BEGIN MATERIAL FOR THIS EXERCISE

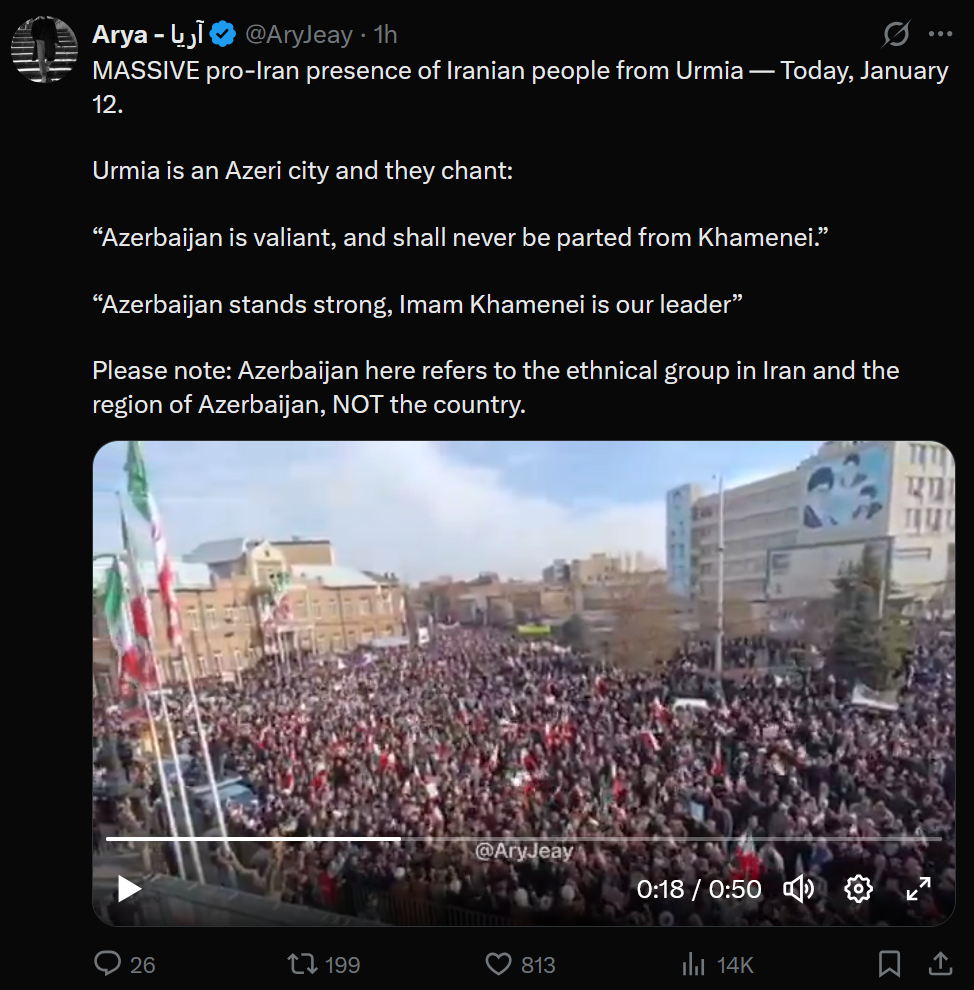
Task: Click the 813 likes count
Action: tap(538, 965)
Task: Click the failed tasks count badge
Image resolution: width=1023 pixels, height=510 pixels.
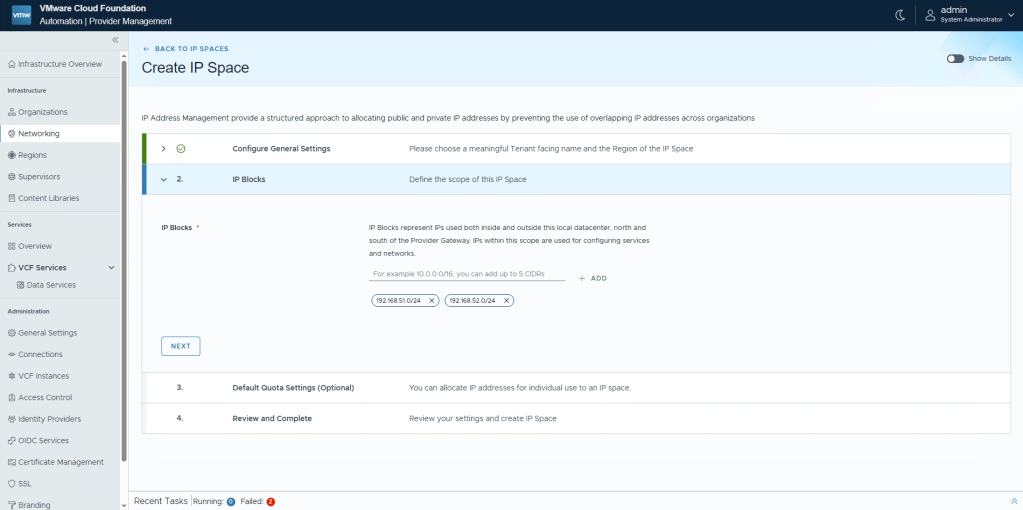Action: (270, 501)
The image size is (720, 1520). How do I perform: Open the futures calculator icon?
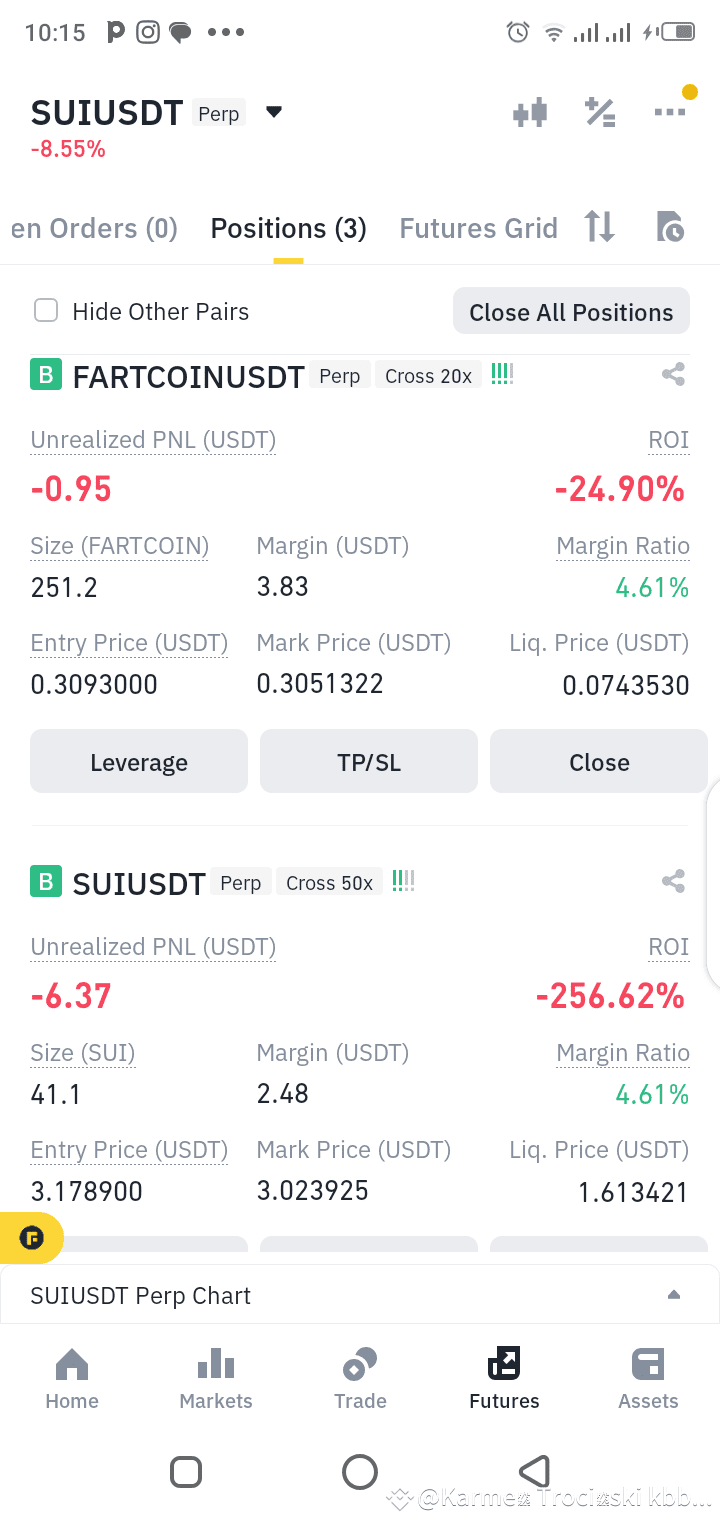point(600,112)
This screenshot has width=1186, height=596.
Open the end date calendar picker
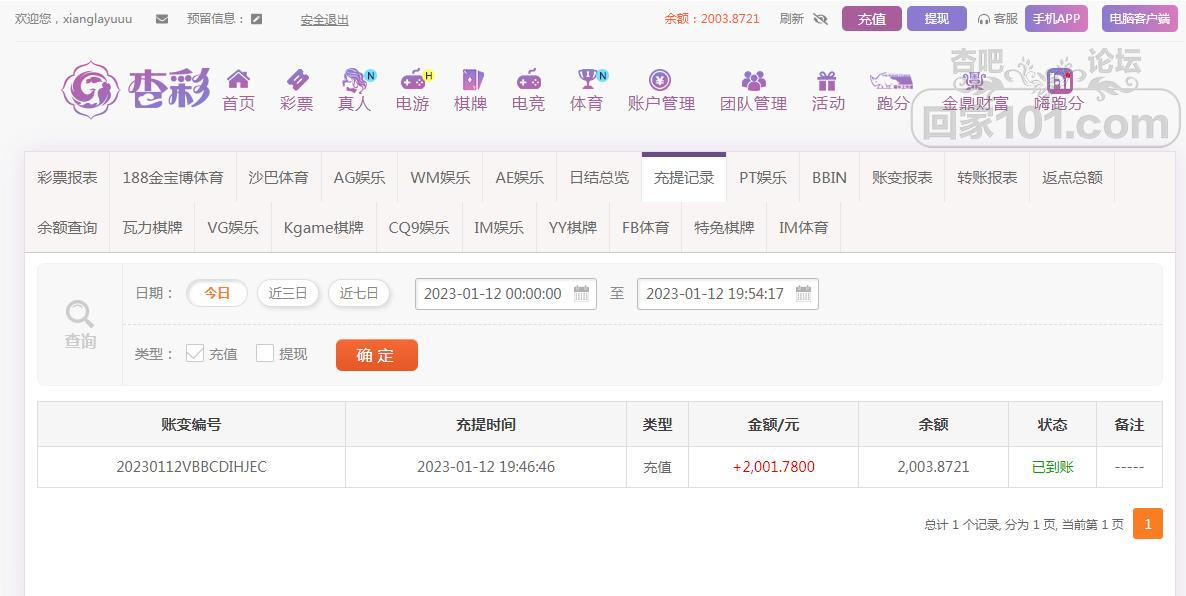[x=803, y=293]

END MATERIAL FOR THIS EXERCISE

• _PROBLEM REQUIREMENTS_
What you write must match, line for line, the lines from the one with "Task: Click the failed tasks count badge" through the last line of the data above, minus the pictures.

• _SOLUTION TO THE EXERCISE_
Task: Click the failed tasks count badge
Image resolution: width=1023 pixels, height=510 pixels.
Action: (270, 501)
The image size is (720, 1520). How do I perform: Open the futures calculator icon?
point(600,112)
This screenshot has width=1186, height=596.
Open the end date calendar picker
[x=803, y=293]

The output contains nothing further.